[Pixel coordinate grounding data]
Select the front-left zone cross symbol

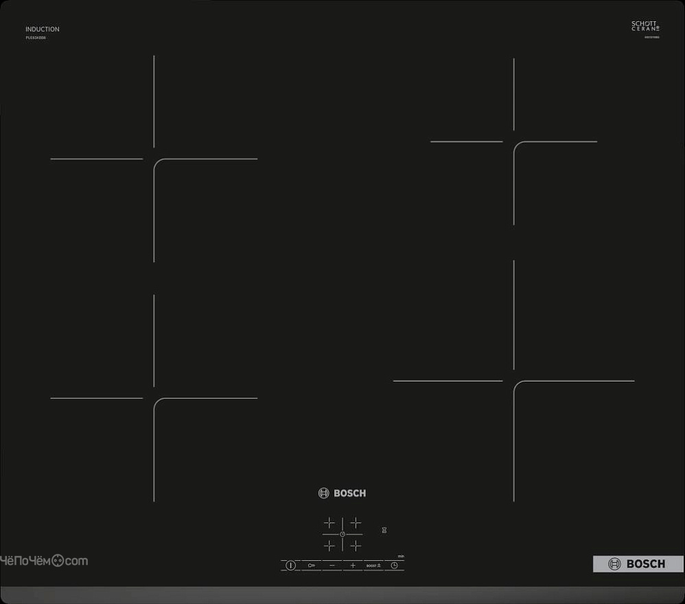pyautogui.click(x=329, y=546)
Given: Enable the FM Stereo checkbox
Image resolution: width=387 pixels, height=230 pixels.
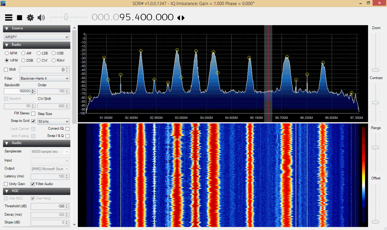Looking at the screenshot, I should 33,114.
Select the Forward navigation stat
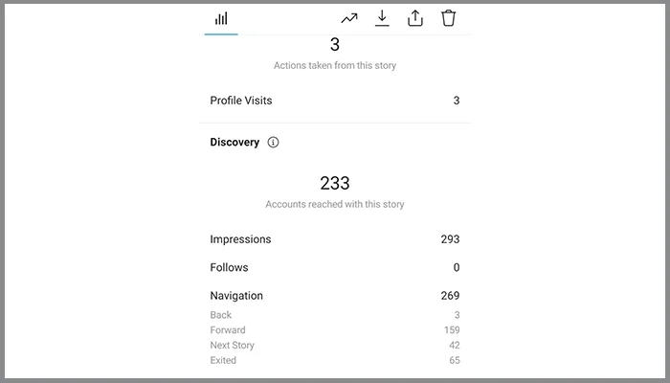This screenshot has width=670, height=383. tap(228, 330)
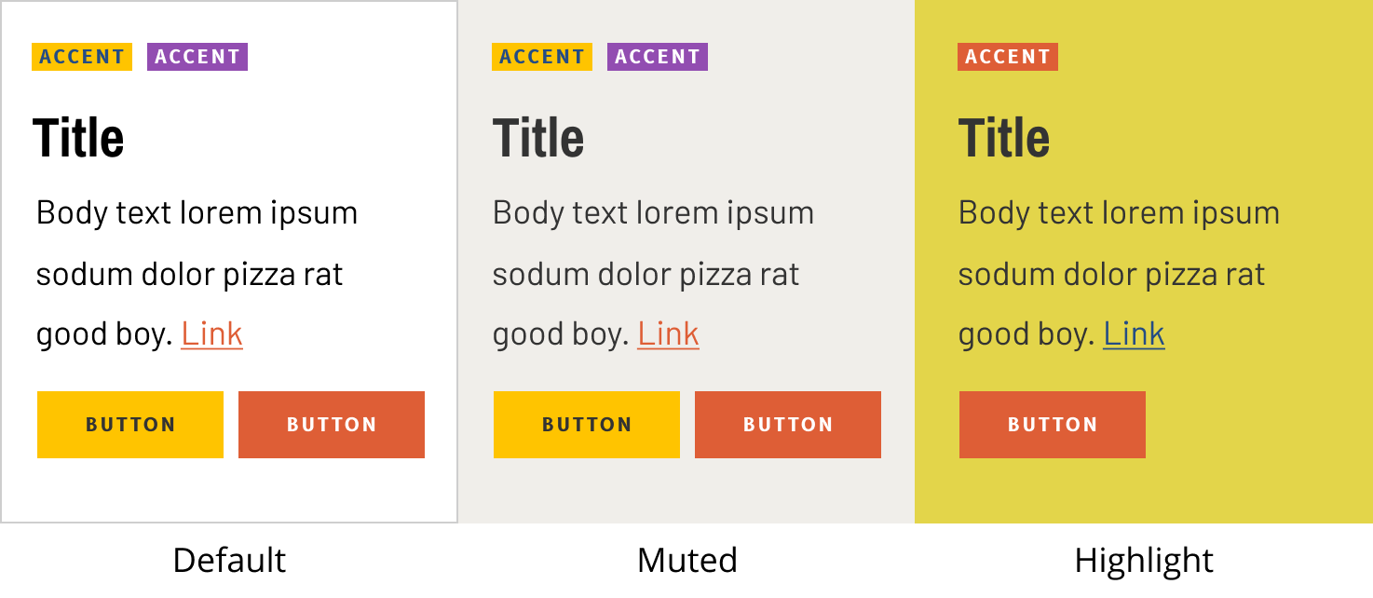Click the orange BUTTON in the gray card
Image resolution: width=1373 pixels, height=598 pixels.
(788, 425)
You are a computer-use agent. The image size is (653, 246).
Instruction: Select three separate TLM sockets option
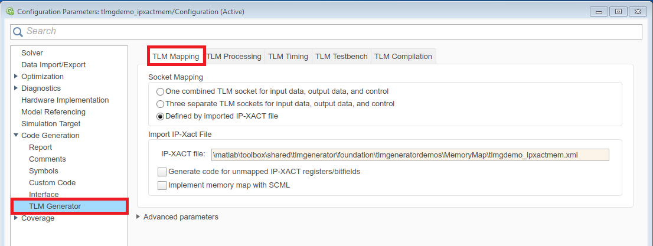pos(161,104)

* * *

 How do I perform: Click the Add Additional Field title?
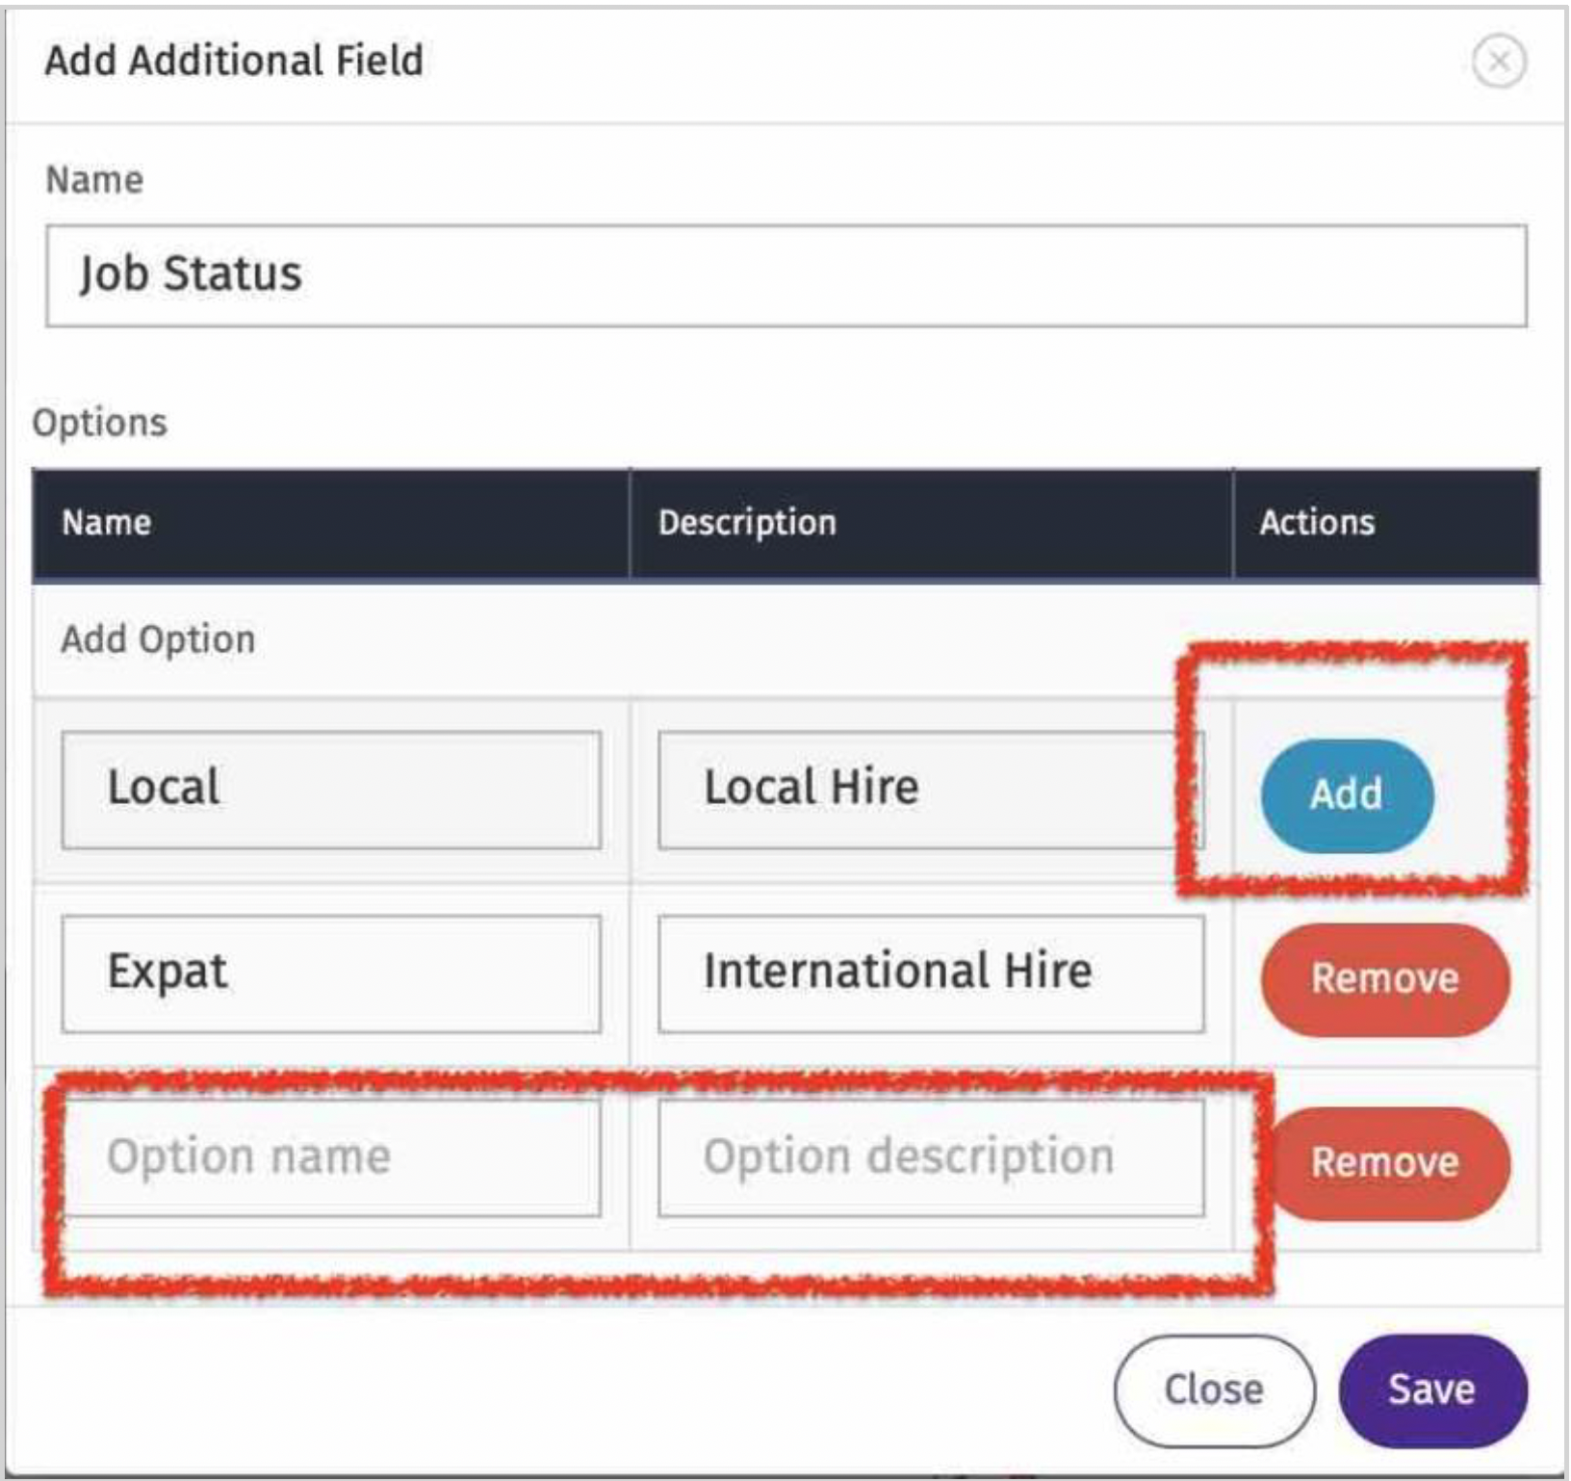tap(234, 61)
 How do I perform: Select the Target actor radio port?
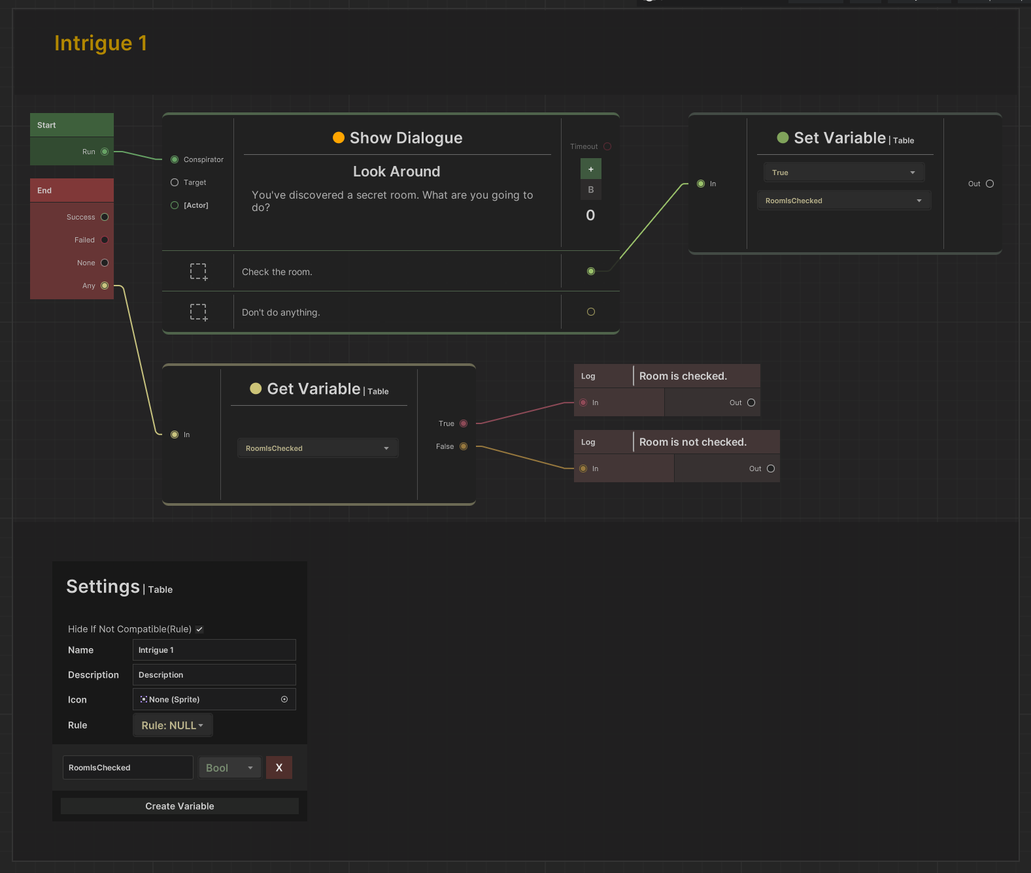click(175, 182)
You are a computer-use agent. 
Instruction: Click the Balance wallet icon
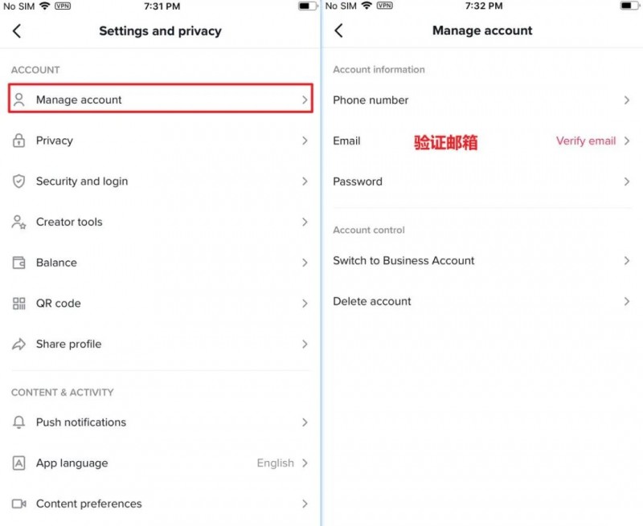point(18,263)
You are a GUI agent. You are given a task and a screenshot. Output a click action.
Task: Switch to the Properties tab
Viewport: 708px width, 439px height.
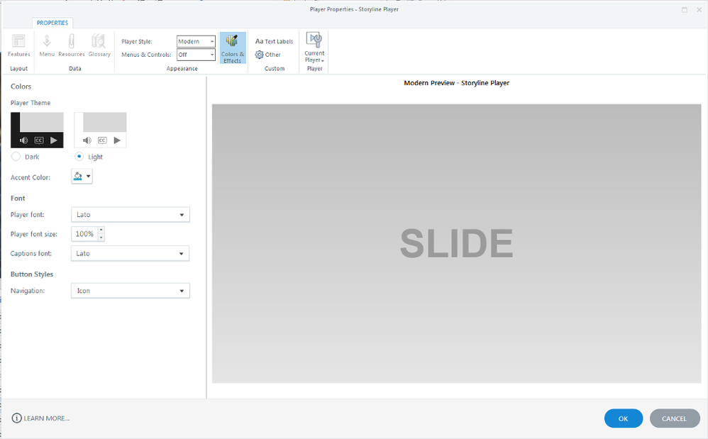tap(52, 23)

### What the task requires
Scan the data above. Return every line with "agent" in it.

### Exercise response
You are a computer-use agent. The image size is (653, 246).
You are a computer-use agent. 
You are a GUI agent. You are given a task and a screenshot. Output a click action.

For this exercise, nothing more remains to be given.